Coca Cola has products in high demand and prefers to maintain the products close to its customers. Thus,
needing warehouses that can allow quick and easy distribution of its products. Coca Cola has become an iconic brand
all over the world as a symbol of refreshment and a recognizable logo. The company has operations in over 200
countries and has been the top selling soft drink brand all over the world. Coca-Cola’s Commercial Products Supply
group processes more than 400 daily shipments and is responsible for millions of cases in addition to more than
1,000 points of delivery, 4,000 finished goods, and 5,000 ingredients and packaging materials worldwide (Morrison,
2018).
The company did not have a standard process for managing transportation globally. It sought to have better
understanding of its freight costs to make decisions that would support its Coca-Cola Vision 2020 business strategy
objectives. Among these were reducing inventory and increasing sales volume each year. In late 2009 Coca Cola
decided to bring Oracle partner Flo on board to support the implementation in April 2010. Both companies worked
together to design the solution, and Coca-Cola implemented the fully-integrated system, including electronic data
interchange, freight payment, and reporting, by the end of June 2011. The company continues to bring inbound and
outbound carriers online.
Coca-Cola Enterprise (CCE) has made a number of changes to its logistics practices. In 2010 for example, in
France it has taken steps to reduce carbon emissions and improve its distribution service (Montague-Jones, 2011).
The company began to partner with major supermarket leaders like Casino Carrefour, and Monoprix. It introduced
backhauling practice that trucks, having made deliveries to shops, can reload at Coca Cola sites nearby instead of
returning empty to the client warehouse.

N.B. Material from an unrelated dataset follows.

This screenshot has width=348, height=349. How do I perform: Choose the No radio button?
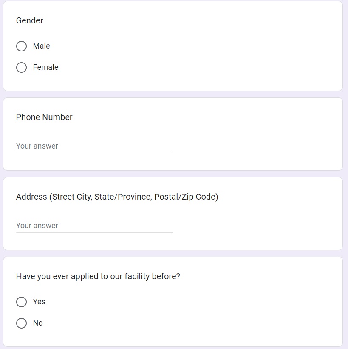(x=21, y=323)
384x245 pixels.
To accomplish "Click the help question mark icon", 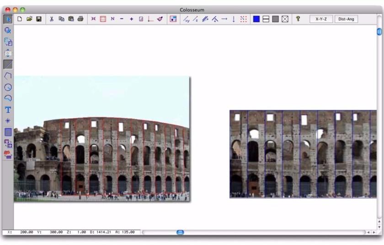I will coord(298,19).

This reduced the average number of kilometers travelled per delivery and
reduced carbon dioxide emissions.
Coca Cola’s new measures and practices also allowed the company to guarantee three-day delivery since
2011. It increased improvement od delivers that arrive by due date by 1.7 percent and the right number of products
and lack of quality problems to 98.4 percent. The measures and practices that Coca Cola put in place were
(Montague-Jones, 2011).:

• Manufacturing products more frequently


• Making change to the production lines so that products can be manufactured in different sites that are
closer to customers.
• Establishing fixed daily journeys between main factories.
• Having weekly meetings between European team and the local ones to forecast production and journey
needs in the medium turn.
• Putting in place common journey indicators shared to all team members of the supply chain.

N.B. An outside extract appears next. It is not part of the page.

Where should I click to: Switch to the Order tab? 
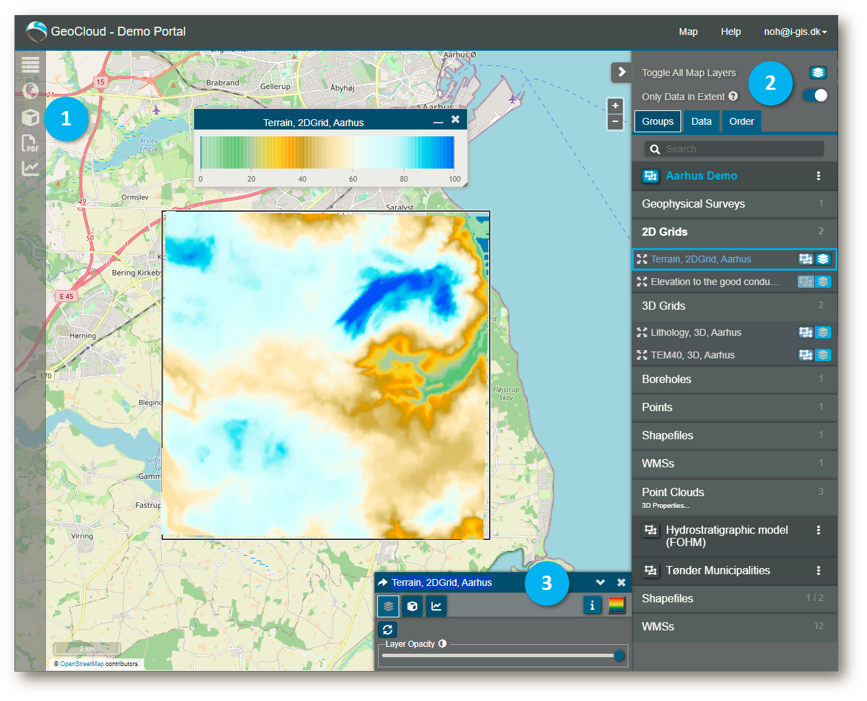click(x=741, y=121)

Coca-Cola Hellenic based in Athens optimized its logistical processes utilizing the support from the ORTEC
logistics company. ORTEC enables the company to have solutions available in SAP embedded and non-embedded
versions so that it can implement the same functionalities uniformly anywhere. It also standardizes the logistics
processes that are attributed in the decision-making process. SAP embedded implications allows data to be
consistent and current in all planning phases.